ISCA Archive Interspeech 2019
ISCA Archive Interspeech 2019

Improving Aggregation and Loss Function for Better Embedding Learning in End-to-End Speaker Verification System

Zhifu Gao, Yan Song, Ian McLoughlin, Pengcheng Li, Yiheng Jiang, Li-Rong Dai

Deep embedding learning based speaker verification (SV) methods have recently achieved significant performance improvement over traditional i-vector systems, especially for short duration utterances. Embedding learning commonly consists of three components: frame-level feature processing, utterance-level embedding learning, and loss function to discriminate between speakers. For the learned embeddings, a back-end model (i.e., Linear Discriminant Analysis followed by Probabilistic Linear Discriminant Analysis (LDA-PLDA)) is generally applied as a similarity measure.

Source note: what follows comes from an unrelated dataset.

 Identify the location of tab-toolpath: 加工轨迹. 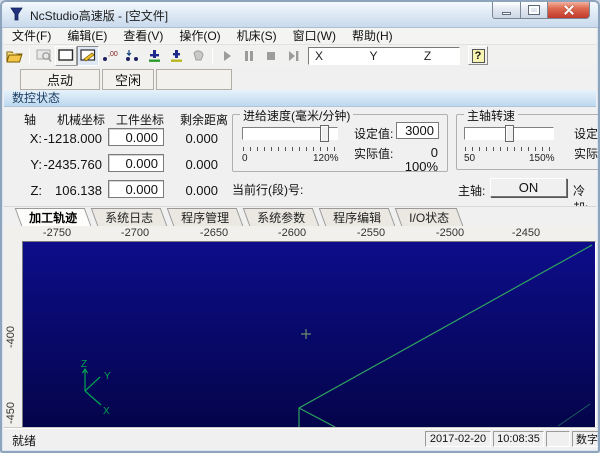
(53, 217).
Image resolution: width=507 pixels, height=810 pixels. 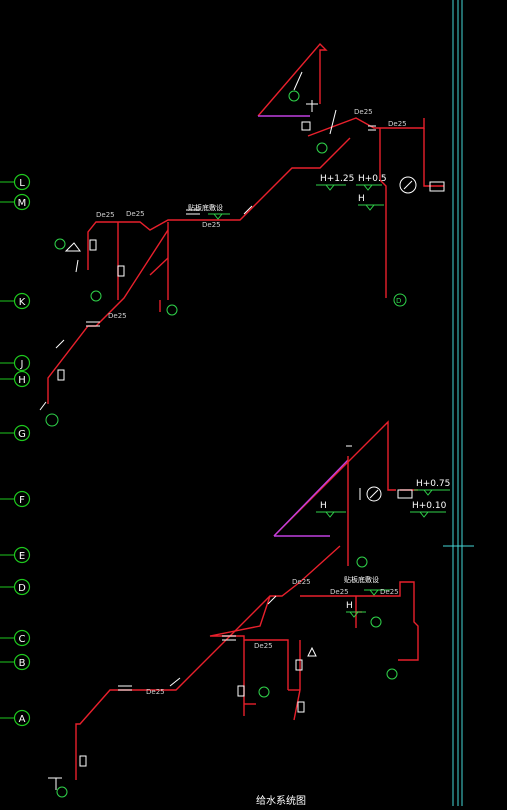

In this paper, we propose to further improve the effectiveness of deep embedding learning methods in the following components: (1) A multi-stage aggregation strategy, exploited to hierarchically fuse time-frequency context information for effective frame-level feature processing. (2) A discriminant analysis loss is designed for end-to-end training, which aims to explicitly learn the discriminative embeddings, i.e. with small intra-speaker and large inter-speaker variances. To evaluate the effectiveness of the proposed improvements, we conduct extensive experiments on the VoxCeleb1 dataset. The results outperform state-of-the-art systems by a significant margin. It is also worth noting that the results are obtained using a simple cosine metric instead of the more complex LDA-PLDA backend scoring.